Car le secret de la formule est bien là : en invitant leurs clients ou prospects à un événement de qualité, les marques se dotent d'un redoutable atout afin de nouer avec eux des relations de sympathie et, pourquoi pas, d'amitié. « Lors des matchs, membres de l'entreprise et clients portent le maillot de l'équipe de France : nous formons une véritable équipe de supporters ! », plaisante, chez Seigneurie, Jean-Pierre Dellasette.
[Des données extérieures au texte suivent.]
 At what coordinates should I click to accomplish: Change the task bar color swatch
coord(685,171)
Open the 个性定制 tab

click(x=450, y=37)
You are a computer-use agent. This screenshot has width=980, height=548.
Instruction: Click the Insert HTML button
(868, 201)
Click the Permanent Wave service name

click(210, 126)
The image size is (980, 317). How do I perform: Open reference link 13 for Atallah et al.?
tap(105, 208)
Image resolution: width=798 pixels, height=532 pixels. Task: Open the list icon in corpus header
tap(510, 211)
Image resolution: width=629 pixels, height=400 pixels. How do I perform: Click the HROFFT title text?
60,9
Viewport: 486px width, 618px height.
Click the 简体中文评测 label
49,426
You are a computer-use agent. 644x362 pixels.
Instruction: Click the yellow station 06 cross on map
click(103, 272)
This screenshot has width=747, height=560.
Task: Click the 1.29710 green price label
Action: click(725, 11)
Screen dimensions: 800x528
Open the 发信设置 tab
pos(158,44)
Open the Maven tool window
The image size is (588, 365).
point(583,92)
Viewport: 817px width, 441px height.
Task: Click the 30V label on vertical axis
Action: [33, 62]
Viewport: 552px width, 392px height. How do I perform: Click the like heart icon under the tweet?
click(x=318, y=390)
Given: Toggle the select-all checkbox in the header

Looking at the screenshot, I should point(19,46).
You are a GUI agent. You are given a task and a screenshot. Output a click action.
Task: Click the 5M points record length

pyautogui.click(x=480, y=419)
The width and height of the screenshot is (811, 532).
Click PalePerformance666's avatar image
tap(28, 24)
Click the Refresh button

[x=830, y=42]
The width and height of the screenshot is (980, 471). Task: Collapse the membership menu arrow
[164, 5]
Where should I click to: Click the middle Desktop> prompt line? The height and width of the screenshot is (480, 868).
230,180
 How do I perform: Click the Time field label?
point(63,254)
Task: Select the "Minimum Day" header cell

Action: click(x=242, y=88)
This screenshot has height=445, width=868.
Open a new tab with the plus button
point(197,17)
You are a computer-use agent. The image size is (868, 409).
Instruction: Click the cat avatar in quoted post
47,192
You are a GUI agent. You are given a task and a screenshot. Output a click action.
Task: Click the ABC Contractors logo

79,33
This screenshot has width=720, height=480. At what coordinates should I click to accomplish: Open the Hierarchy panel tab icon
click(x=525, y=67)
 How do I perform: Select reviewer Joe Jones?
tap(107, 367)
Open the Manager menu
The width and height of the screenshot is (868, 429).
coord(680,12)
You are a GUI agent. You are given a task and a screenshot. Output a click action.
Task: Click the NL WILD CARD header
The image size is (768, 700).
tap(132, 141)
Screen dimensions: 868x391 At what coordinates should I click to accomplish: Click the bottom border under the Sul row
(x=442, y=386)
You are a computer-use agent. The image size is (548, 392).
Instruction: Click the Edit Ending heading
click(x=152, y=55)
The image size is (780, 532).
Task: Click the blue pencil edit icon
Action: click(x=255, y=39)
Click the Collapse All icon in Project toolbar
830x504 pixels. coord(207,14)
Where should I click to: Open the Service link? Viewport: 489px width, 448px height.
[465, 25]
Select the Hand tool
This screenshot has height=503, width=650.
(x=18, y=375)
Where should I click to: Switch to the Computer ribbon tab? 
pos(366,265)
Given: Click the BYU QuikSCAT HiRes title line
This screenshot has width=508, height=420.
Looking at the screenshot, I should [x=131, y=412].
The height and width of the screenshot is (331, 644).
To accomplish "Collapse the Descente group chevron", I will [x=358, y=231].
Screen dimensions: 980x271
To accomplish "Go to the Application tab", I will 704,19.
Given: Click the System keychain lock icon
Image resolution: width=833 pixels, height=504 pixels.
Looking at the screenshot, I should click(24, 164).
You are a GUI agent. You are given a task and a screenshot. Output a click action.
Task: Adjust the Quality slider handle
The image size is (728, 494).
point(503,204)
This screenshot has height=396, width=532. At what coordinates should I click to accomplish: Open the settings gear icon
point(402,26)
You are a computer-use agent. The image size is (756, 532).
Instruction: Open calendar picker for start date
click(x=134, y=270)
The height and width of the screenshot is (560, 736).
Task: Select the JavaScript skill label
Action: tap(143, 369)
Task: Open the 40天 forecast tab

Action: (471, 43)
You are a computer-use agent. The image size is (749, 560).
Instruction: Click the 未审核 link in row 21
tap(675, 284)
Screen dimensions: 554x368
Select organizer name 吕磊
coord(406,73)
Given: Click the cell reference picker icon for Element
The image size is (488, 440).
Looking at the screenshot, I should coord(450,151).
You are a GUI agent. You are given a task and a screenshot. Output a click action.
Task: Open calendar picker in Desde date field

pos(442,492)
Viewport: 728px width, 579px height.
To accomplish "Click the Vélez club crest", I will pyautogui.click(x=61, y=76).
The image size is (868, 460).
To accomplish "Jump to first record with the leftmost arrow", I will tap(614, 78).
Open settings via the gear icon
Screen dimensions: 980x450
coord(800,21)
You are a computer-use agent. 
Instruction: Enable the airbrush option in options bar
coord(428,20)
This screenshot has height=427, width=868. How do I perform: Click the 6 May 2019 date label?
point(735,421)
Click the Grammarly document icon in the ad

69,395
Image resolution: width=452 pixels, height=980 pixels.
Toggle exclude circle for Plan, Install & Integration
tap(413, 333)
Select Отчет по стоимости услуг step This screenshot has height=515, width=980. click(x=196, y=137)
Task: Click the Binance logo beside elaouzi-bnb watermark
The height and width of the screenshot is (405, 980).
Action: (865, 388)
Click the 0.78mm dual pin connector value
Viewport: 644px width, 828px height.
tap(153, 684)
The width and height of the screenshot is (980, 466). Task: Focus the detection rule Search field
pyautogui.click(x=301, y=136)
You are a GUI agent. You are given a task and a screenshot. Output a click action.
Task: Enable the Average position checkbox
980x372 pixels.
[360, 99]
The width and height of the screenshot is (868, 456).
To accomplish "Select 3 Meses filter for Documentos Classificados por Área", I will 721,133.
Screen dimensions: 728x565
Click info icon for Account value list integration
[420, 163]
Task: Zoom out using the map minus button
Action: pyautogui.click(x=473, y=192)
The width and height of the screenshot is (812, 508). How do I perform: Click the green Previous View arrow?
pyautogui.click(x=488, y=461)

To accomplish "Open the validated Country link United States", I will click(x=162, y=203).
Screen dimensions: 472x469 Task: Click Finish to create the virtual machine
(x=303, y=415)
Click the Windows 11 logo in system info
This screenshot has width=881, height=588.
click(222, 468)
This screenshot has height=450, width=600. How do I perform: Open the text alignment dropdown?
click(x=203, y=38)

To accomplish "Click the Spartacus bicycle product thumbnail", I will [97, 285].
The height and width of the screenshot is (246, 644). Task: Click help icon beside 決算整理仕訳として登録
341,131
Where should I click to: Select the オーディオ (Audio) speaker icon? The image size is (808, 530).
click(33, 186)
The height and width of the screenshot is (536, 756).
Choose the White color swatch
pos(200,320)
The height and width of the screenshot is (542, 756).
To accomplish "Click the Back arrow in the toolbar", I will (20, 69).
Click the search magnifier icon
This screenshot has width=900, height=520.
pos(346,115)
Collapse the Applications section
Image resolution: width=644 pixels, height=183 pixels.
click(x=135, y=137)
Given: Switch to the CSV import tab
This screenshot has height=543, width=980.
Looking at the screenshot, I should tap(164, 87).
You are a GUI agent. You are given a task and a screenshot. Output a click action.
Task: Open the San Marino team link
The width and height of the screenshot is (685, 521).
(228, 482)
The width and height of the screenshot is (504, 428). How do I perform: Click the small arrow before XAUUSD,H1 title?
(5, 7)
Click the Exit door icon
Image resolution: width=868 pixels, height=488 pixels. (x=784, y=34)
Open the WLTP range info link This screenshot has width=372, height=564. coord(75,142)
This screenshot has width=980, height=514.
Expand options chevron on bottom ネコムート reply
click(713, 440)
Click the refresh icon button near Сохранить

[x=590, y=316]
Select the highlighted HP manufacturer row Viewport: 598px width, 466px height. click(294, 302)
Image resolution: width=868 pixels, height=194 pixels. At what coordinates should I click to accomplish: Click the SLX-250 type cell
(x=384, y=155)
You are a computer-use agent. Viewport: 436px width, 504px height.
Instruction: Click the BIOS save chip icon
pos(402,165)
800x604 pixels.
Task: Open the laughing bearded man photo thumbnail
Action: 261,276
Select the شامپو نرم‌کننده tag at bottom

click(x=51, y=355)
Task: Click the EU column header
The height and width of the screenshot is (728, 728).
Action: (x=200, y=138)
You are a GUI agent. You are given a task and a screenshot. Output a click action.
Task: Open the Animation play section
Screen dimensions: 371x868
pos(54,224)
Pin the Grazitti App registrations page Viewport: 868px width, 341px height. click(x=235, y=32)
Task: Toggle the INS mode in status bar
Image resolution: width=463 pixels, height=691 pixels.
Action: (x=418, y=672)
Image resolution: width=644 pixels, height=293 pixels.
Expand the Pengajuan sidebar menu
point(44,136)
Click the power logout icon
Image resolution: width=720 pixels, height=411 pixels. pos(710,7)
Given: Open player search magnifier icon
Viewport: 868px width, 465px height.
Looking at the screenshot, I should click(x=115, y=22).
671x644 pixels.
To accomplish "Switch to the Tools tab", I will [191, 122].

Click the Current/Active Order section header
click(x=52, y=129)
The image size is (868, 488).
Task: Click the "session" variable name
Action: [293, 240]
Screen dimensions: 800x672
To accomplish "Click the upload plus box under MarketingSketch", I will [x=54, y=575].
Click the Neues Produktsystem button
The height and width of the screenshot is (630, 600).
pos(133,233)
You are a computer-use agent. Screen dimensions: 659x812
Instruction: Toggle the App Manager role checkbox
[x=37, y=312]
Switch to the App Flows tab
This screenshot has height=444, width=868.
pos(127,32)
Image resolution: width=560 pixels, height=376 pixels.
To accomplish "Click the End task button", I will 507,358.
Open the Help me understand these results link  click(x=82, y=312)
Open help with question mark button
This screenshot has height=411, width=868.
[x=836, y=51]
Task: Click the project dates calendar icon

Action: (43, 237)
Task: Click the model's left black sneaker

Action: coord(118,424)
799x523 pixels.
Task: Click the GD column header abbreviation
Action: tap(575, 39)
Même remarque chez Helly Hansen, dont le directeur général France, Christian Houdard, affirme « tisser des liens » avec sa clientèle grâce aux rencontres conviviales que sont les deux présentations de collections organisées à Tignes et Chamonix, stations de ski dont la marque est partenaire à divers titres. « Nous équipons l'école de ski et de guides de haute montagne Évolution 2, bénéficions d'une présence publicitaire sur les pistes et dans le snow park, et sponsorisons des événements tels que le Sprite Snow Gliss… », indique le directeur général.

Autant de partenariats qui fournissent à la marque de textile technique une occasion rêvée de recevoir sa clientèle dans une atmosphère sportive et chaleureuse. « Nous invitons nos clients et prospects par petits groupes d'une quinzaine de personnes. » Pour ces sympathiques escapades, point de grand hôtel ou de dîner protocolaire : Helly Hansen privilégie la simplicité, l'authenticité et le contact humain. « Nous skions tous ensemble et logeons dans des châlets ou auberges de charme. Le soir, nous dînons en altitude et nous rendons au restaurant en raquettes avant de redescendre en luge ! » Une méthode qui a, d'ores et déjà, fait ses preuves, puisqu'« un nombre important de prospects » seraient devenus clients après avoir fait plus ample connaissance, à travers ce type de manifestation, avec la marque et les produits. Et Christian Houdard de conclure : « Nous consacrons au seul sponsoring quelque 4 % de notre chiffre d'affaires (57 millions de francs, ou 8,69 millions d'euros, en 2000, ndlr), soit la moitié de notre budget global de communication. Si nous poursuivons dans ce sens, c'est que ça marche ! »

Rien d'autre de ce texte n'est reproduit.